- **Problem**:
Retype exactly the lines from the one containing "Task: Open the JPY currency dropdown" through the last line of the records below, including both, and leave out any pictures.

++++ Records to process

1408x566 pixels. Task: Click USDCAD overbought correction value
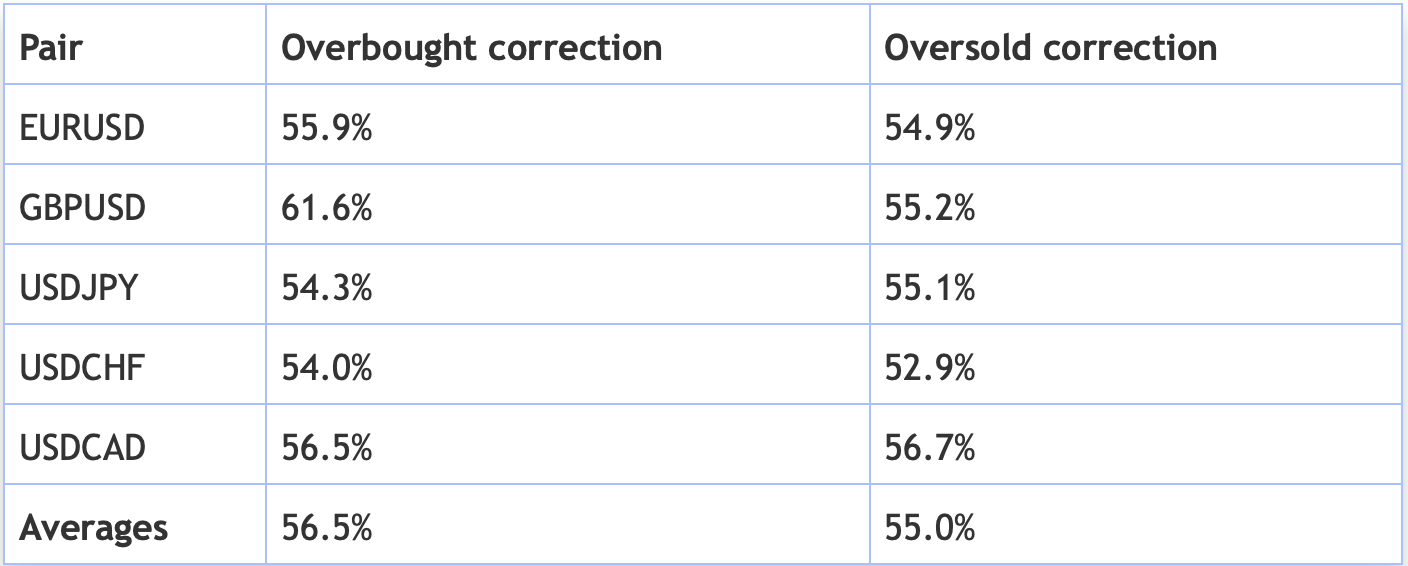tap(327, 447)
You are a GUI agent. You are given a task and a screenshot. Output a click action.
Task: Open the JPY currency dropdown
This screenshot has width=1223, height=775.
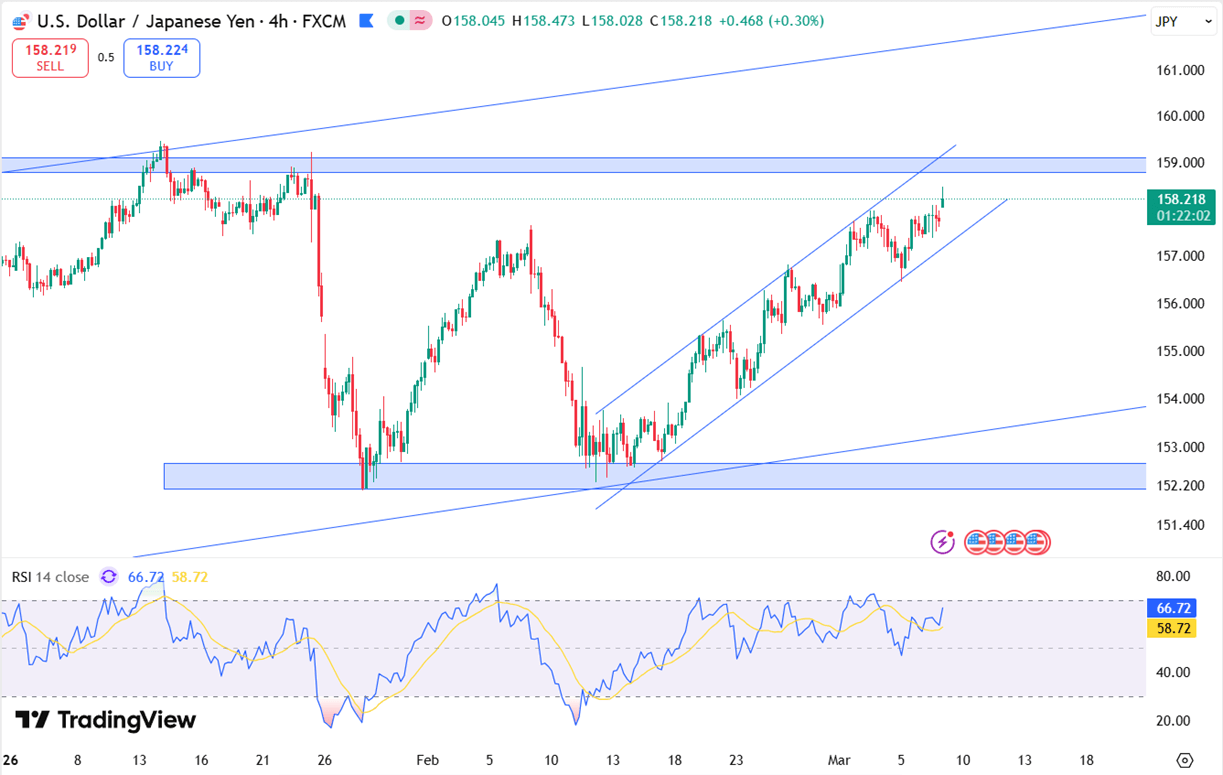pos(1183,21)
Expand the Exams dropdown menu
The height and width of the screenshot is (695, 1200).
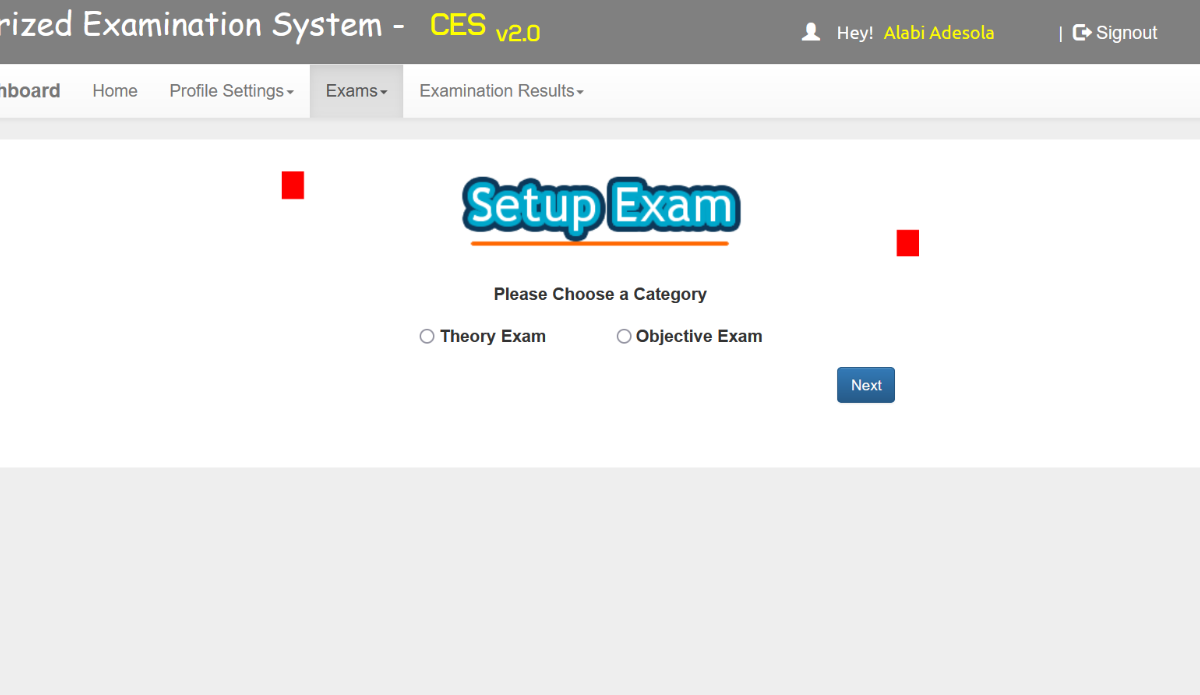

++++++++

- **Response to this exercise**:
Task: Open the JPY currency dropdown
This screenshot has width=1223, height=775.
pos(1183,21)
Expand the Exams dropdown menu
The height and width of the screenshot is (695, 1200).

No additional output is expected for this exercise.